Bewertungsformel zeigt Potenzial : 60 % Kurschance sind drin
BÖRSE ONLINE verwendet bei der Bewertung von Bankaktien eine Gegenüberstellung von Eigenkapitalrendite und Kurs-Buchwert-Verhältnis. Um dabei besonders konservativ zu sein, wird die Eigenkapitalrendite auf das gesamte Eigenkapital berechnet, die Kurs-Buchwert-Relationen jedoch nur auf das um Goodwill bereinigte niedrigere Eigenkapital. So fällt die Rendite niedriger aus, die Kurs-Buchwert-Relation ist hingegen höher. Die recht einfache Regel dabei heißt: Bei einem Kurs-Buchwert-Verhältnis von eins sollte die Bank eine zweistellige Eigenkapitalrendite erwirtschaften können. Gelingt das nicht, ist ein Abschlag fällig. Bei einer Eigenkapitalrendite von fünf Prozent wäre entsprechend eine Kurs-Buchwert-Relation von 0,5 angebracht.

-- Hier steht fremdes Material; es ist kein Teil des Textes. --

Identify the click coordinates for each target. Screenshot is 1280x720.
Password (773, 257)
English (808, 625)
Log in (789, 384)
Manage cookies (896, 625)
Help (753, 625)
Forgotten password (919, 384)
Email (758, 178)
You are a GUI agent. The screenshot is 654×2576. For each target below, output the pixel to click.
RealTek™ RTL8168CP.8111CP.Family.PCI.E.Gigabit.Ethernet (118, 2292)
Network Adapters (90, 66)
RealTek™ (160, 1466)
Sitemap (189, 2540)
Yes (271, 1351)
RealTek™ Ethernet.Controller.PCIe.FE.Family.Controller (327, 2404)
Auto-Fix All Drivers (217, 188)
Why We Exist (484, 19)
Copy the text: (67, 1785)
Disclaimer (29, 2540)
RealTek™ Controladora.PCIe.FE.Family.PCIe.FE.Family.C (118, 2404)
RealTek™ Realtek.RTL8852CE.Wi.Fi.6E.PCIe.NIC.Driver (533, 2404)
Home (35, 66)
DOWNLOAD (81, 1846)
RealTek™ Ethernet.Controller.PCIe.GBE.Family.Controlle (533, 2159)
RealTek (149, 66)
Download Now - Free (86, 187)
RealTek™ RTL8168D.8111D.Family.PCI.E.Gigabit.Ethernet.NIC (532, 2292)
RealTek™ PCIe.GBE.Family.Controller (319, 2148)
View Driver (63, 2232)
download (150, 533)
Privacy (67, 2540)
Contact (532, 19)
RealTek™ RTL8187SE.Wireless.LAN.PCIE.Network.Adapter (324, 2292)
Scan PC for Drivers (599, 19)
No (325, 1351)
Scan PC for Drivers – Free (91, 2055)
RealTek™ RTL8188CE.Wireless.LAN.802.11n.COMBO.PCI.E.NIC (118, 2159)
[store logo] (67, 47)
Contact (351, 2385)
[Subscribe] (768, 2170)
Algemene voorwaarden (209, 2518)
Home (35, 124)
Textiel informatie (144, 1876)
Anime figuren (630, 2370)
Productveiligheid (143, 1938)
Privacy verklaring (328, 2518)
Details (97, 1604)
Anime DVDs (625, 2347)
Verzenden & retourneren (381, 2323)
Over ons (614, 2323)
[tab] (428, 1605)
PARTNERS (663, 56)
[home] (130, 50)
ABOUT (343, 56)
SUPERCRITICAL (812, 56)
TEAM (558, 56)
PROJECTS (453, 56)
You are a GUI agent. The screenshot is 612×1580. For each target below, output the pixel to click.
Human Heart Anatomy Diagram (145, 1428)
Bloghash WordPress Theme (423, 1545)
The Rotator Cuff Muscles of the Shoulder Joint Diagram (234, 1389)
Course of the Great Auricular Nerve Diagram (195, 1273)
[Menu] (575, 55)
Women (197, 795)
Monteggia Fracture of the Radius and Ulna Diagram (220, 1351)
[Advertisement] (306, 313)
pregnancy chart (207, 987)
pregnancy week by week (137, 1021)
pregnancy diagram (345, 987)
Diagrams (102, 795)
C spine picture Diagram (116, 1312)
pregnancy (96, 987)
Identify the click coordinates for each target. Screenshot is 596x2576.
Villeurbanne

Im Fall der Deutsche-Bank-Aktie ergeben sich gemessen an Bilanz und erwarteten Erträgen für das laufende Geschäftsjahr folgende Relationen: Das konservativ berechnete Kurs-Buchwert-Verhältnis liegt bei 0,36, die erwartete Eigenkapitalrendite nach Steuern bei 6,8 Prozent. Wird das nun nach dem Modell hochgerechnet, müsste die Aktie mit einem Kurs-Buchwert-Verhältnis von rund 0,6 bewertet werden, was dem Wert ein Potenzial von deutlich mehr als 60 Prozent geben würde. Zu einer ähnlichen Auffassung kommen im Übrigen auch die Analysten von Kepler Cheuvreux. Sie trauen der Aktie sogar Kurse um 18,50 Euro zu, 87 Prozent über dem aktuellen Niveau.